Assignment A: Return the portion of the article on African pharmacogenomics that opens with the words containing "30 September 2019" and closes with "of Cape Town (UCT).", copied word for word.
Assignment B: Please take the article on decoding genomes to improve Africa's health further, picking up right after its last sentence.

Text shown:

Decoding genomes to improve Africa’s health

30 September 2019 | Story Nadia Krige. Photos Michael Hammond. Read time 8 min.
Prof Collet Dandara, of the Division of Human Genetics in the Faculty of Health Sciences, shares some fascinating insights into the way in which genetics may influence a patient’s ability to metabolise certain drugs during his inaugural lecture.

No two people are alike, so why should their medication be? This is the question that drives the work being done by Professor Collet Dandara and his Pharmacogenomics and Drug Metabolism Research Group (PharmGx) at the University of Cape Town (UCT).

Dandara, who recently gained the title of full professor in the Division of Human Genetics in the Faculty of Health Sciences, delivered his inaugural lecture on Wednesday, 25 September 2019, and shared some fascinating insights into the way in which an individual’s genetic makeup may influence their ability to metabolise certain drugs.

Using genomic technologies, his research explores inherited genetic differences that affect the way African patients, specifically, respond to treatment with therapeutic drugs, including medicinal herbs.

Titled “Pharmacogenomics and personalising medicines in African populations for quality health: Yet another story of playing catch-up”, Dandara’s lecture provided a brief overview of how African genomes can be decoded to unlock a deeper understanding of black African patients’ responses to treatment – particularly deviations from observations in non-Africans.

“The work we’re doing is in response to the third Sustainable Development Goal (SDG) as stipulated by the United Nations: to ensure healthy lives and promote well-being for all at all ages,” he explained.

“What we are interested in is screening the specific genomes that affect drug responses.”


“The goal of pharmacogenomics is really for us to be able to use our knowledge of our inherited genetics to develop effective medications and also tailor doses for a wide range of diseases.”

An introduction to pharmacogenomics

Pharmacogenomics (PGx) is a relatively new field of medical science and research that can be described as an intersection between two distinct fields: genetics and pharmacology. It looks at the ways in which inherited genetics affects the reactions our bodies may have to certain medications.

“The goal of pharmacogenomics is really for us to be able to use our knowledge of our inherited genetics to develop effective medications and also tailor doses for a wide range of diseases,” Dandara said.

Given information:
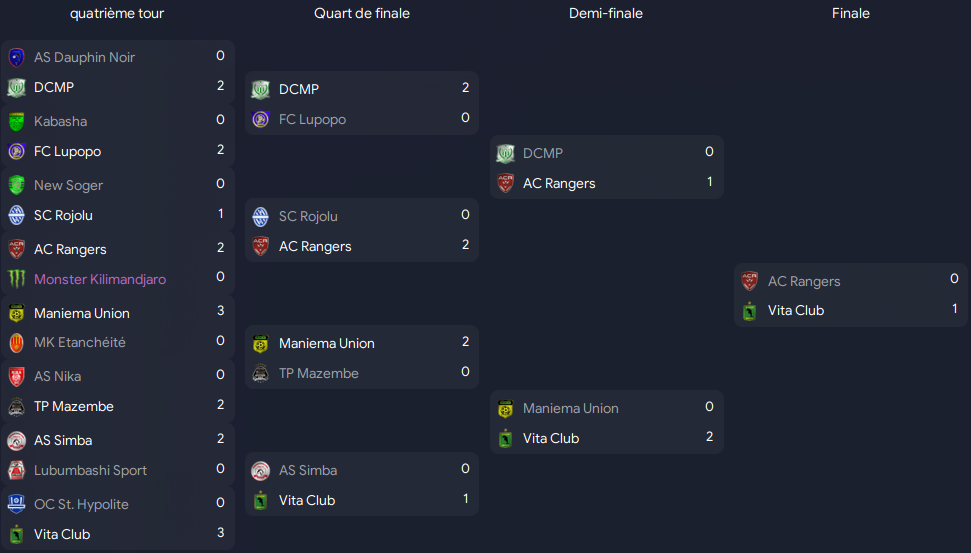Open Monster Kilimandjaro team link
The height and width of the screenshot is (553, 971).
100,279
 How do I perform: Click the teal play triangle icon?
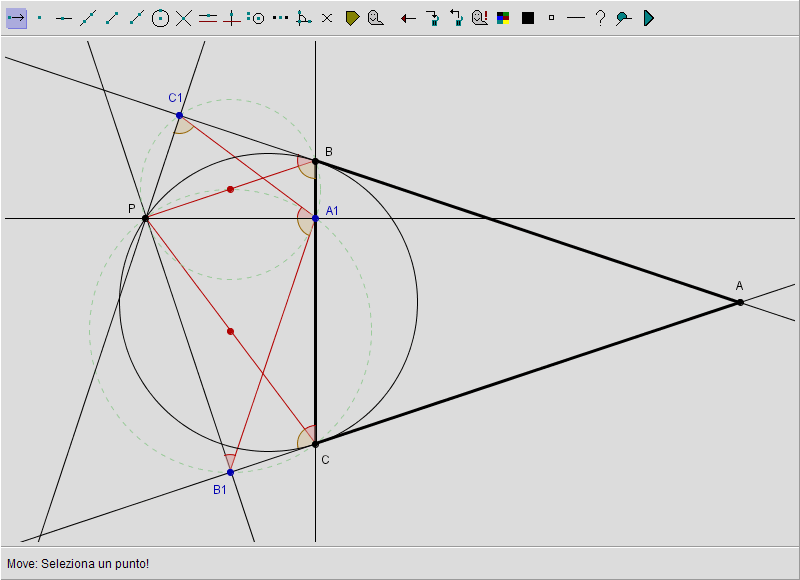click(648, 18)
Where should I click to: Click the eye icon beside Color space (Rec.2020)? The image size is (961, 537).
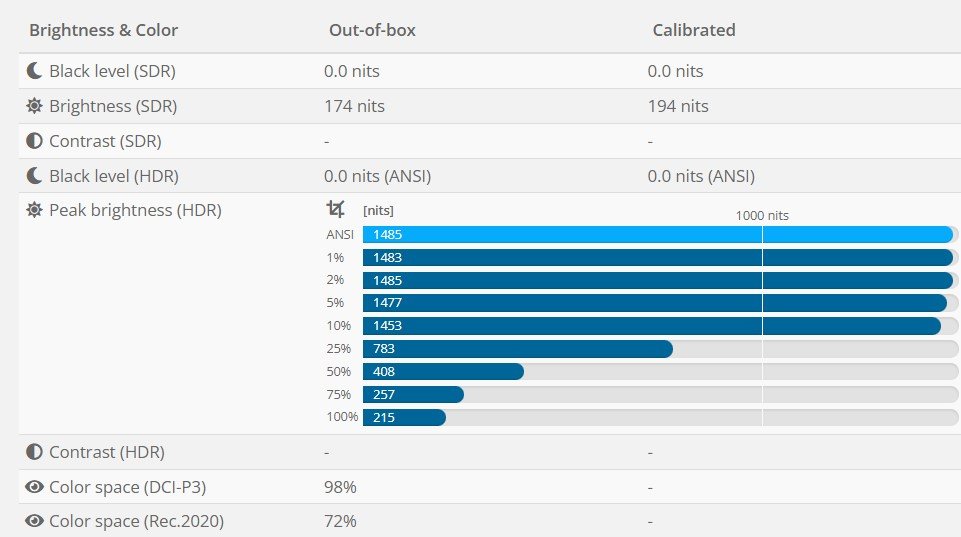point(35,521)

Exercise response A:
30 September 2019 | Story Nadia Krige. Photos Michael Hammond. Read time 8 min.
Prof Collet Dandara, of the Division of Human Genetics in the Faculty of Health Sciences, shares some fascinating insights into the way in which genetics may influence a patient’s ability to metabolise certain drugs during his inaugural lecture.

No two people are alike, so why should their medication be? This is the question that drives the work being done by Professor Collet Dandara and his Pharmacogenomics and Drug Metabolism Research Group (PharmGx) at the University of Cape Town (UCT).

Exercise response B:
It is quickly becoming instrumental in being able to predict which patients will benefit from a certain medication, which patients will not respond at all, and which patients will experience adverse drug effects. Pharmacogenomic biomarkers are becoming increasingly important in personalising medicine.

VC Prof Mamokgethi Phakeng (left) and Prof Collet Dandara (third from left) with his wife and children (from left) Michelle, Panashe, Michaela, Tendai, Tatenda and Tinashe, ahead of his inaugural lecture.

“What we are getting at is that you don’t want to give a patient a drug and then have to deal with the side effects,” said Dandara.

“What you want is to start with the right drug and dose.”

The benefits of this approach are obvious – saving time, money and, in some cases, even lives.

Until recently, however, research focusing on African populations has been all but absent, which is especially alarming in light of the fact that Africans carry the most genetically diverse genomes.

During his lecture, Dandara shared a striking visual representation of the world through the eyes of a molecular geneticist.

Starting with an image of the African continent comprising a multitude of colourful dots, he explained that it is from here that the modern human started dispersing over the rest of the planet many millennia ago.

In the next image, the audience was able to see how once humans had spread out across Europe, Asia and beyond, genomic diversity declined dramatically. While the African continent remains awash with colourful dots, other continents have minimal variations.

Given that most current medications are developed among European and Asian populations, it is hardly surprising that they don’t always work as they should among an African population.

“So, what we have set out to do is characterise the genomes present in African populations by collecting samples from across the continent and creating a DNA bank.”

Focusing on Africa’s disease burden

Dandara and his research lab have been focusing their work on medications that are prescribed throughout Africa for the treatment of diseases most commonly found on the continent.


“What we have set out to do is characterise the genomes present in African populations by collecting samples from across the continent and creating a DNA bank.”

 “Due to the huge disease burden throughout Africa, we have a strong focus on HIV/AIDS,” he said.

“While antiretroviral (ARV) drugs have converted HIV/AIDS from a death sentence to a chronic disease, many of these drugs have not been developed among an African population, which can lead to problems in the way patients metabolise them once they reach our shores.”

Some antiretroviral drugs – efavirenz in particular – leads to adverse reactions in patients carrying a certain genetic mutation (CYP2B6 c. 516G>T) commonly found in African populations.

“When you look at that variant, it has a frequency of not more than 20% in European populations, but up to 50% in African populations.”

Other drugs currently being researched by Dandara’s labs are statins – often prescribed by doctors to help lower cholesterol levels in the blood – and anticoagulants such as warfarin.

Although much of the work being done by the Pharmacogenomics and Drug Metabolism Research Group feels like playing catch-up with the rest of the world, there is one area in which it may just be taking the global lead, as indicated by the title of his lecture.

Prof Collet Dandara with (from left) DVC for Research and Internationalisation Prof Sue Harrison, interim Health Sciences dean Prof Carolyn Williamson, VC Prof Mamokgethi Phakeng, Professor of Archaeology Shadreck Chirikure, DVC Teaching and Learning Prof Lis Lange and Prof Raj Ramesar, head of the Division of Human Genetics.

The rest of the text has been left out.